Saved entries
Content starts

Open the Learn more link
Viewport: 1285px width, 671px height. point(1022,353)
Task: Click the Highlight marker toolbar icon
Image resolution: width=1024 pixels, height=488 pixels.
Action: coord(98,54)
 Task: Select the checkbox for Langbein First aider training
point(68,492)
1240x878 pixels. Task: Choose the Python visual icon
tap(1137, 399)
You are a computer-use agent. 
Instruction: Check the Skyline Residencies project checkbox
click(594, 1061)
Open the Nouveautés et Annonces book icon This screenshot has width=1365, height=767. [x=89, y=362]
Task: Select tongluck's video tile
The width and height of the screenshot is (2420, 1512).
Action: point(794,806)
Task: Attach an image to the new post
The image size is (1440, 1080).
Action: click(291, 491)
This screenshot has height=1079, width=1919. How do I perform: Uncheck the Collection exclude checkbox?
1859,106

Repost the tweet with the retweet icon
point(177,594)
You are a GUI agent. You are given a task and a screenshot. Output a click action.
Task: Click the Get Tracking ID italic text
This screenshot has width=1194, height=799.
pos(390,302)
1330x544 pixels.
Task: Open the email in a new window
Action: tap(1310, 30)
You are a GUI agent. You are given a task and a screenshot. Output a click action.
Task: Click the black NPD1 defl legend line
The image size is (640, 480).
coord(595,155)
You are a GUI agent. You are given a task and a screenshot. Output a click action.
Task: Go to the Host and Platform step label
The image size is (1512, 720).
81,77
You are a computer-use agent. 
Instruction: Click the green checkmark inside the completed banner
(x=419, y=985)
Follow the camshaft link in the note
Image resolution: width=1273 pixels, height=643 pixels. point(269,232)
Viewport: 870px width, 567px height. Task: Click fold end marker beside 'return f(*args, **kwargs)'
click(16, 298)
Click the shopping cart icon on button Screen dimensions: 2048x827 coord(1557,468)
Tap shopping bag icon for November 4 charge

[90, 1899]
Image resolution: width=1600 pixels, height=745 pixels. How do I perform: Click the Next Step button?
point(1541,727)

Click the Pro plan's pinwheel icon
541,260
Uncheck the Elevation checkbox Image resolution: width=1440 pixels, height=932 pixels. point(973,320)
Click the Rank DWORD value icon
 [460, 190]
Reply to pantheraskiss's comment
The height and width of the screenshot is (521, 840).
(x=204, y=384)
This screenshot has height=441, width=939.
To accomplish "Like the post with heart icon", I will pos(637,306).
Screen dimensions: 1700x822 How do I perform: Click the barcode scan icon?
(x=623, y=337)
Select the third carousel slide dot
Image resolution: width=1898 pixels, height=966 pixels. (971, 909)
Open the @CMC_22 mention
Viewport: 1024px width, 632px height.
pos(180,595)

Content ends

- WHAT YOU WILL DO -
What you give back should be the lines from the one with "Click the Pro plan's pinwheel icon" to the end of the data, copied exactly, both ends included.

- SOLUTION FOR THIS TASK -
Click the Pro plan's pinwheel icon
541,260
Uncheck the Elevation checkbox Image resolution: width=1440 pixels, height=932 pixels. point(973,320)
Click the Rank DWORD value icon
 [460, 190]
Reply to pantheraskiss's comment
The height and width of the screenshot is (521, 840).
(x=204, y=384)
This screenshot has height=441, width=939.
To accomplish "Like the post with heart icon", I will pos(637,306).
Screen dimensions: 1700x822 How do I perform: Click the barcode scan icon?
(x=623, y=337)
Select the third carousel slide dot
Image resolution: width=1898 pixels, height=966 pixels. (971, 909)
Open the @CMC_22 mention
Viewport: 1024px width, 632px height.
pos(180,595)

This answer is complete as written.